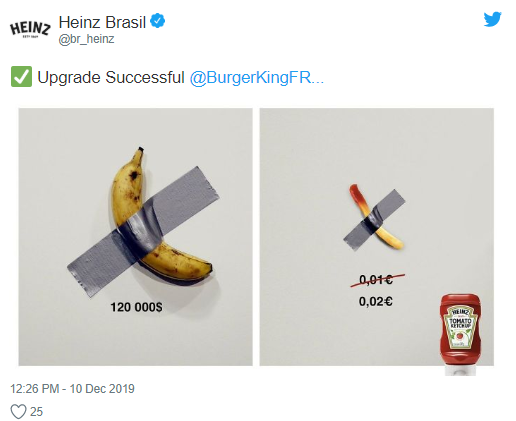Open the @br_heinz handle
Screen dimensions: 516x421
tap(86, 39)
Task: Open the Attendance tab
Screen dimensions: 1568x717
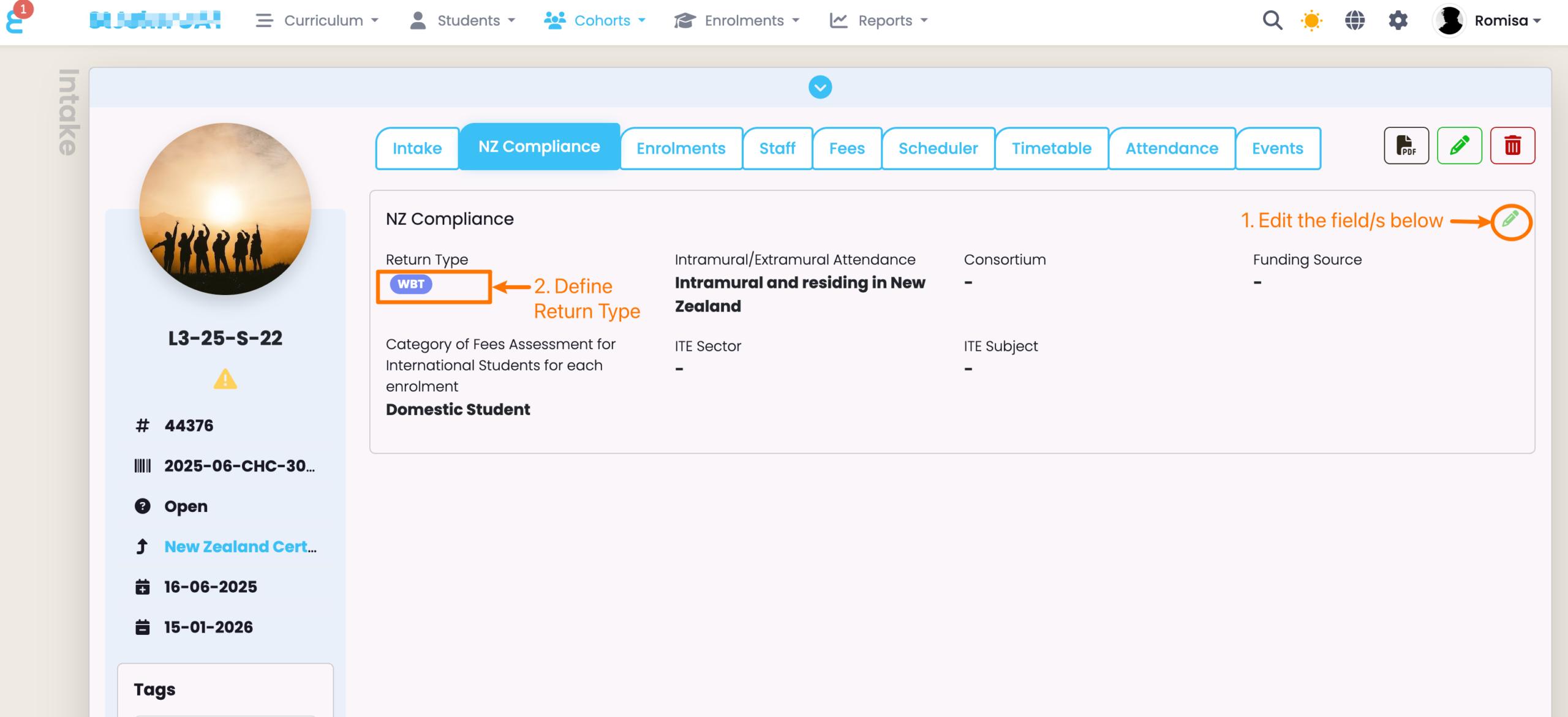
•••••
Task description => Can you write out all the items again with "Attendance" switched to "Roster" and everything else the same? Leave the pictures out.

Problem solution =>
Open the @br_heinz handle
Screen dimensions: 516x421
tap(86, 39)
Task: Open the Roster tab
Screen dimensions: 1568x717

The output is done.